How many clouds float past them with impunity;
how much desert sand sifts from one land to another;
how many mountain pebbles tumble onto foreign soil
in provocative hops!
Need I mention every single bird that flies in the face of frontiers
or alights on the roadblock at the border?
A humble robin - still, its tail resides abroad
while its beak stays home.
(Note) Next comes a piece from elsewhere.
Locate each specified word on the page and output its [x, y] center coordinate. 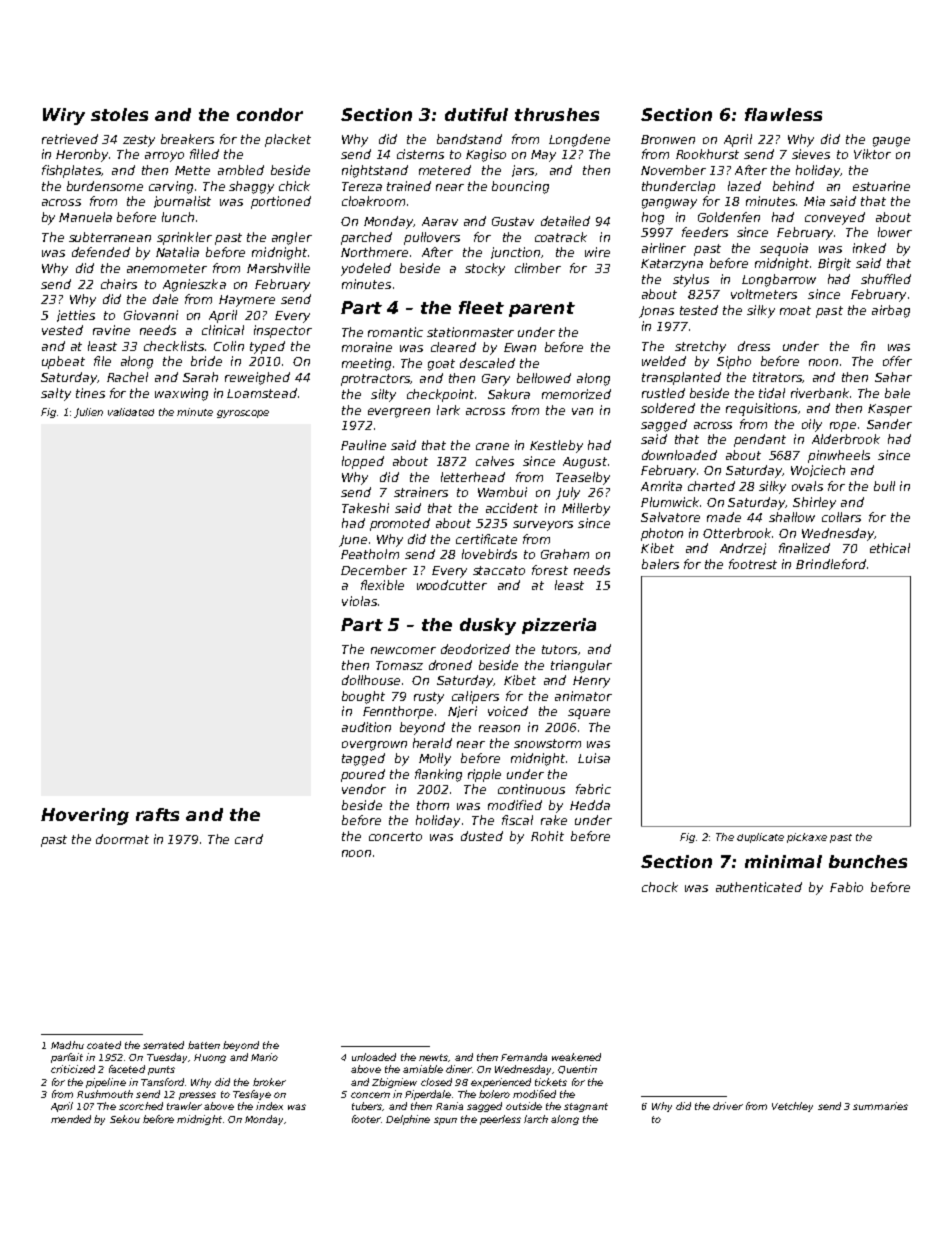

If that weren’t enough, it won't stop bobbing!
Among innumerable insects, I'll single out only the ant
between the border guard's left and right boots
blithely ignoring the questions "Where from?" and “Where to?"
Oh, to register in detail, at a glance, the chaos
prevailing on every continent!
Isn't that a privet on the far bank
smuggling its hundred-thousandth leaf across the river?
And who but the octopus, with impudent long arms,
would disrupt the sacred bounds of territorial waters?
And how can we talk of order overall?
when the very placement of the stars
leaves out doubting just what shines for whom?
Not to speak of the fog's reprehensible drifting!
And dust blowing all over the steppes
as if they hadn't been partitioned!
And the voices coasting on obliging airwaves,
that conspiratorial squeaking, those indecipherable mutters!
Only what is human can truly be foreign.
The rest is mixed vegetation, subversive moles, and wind.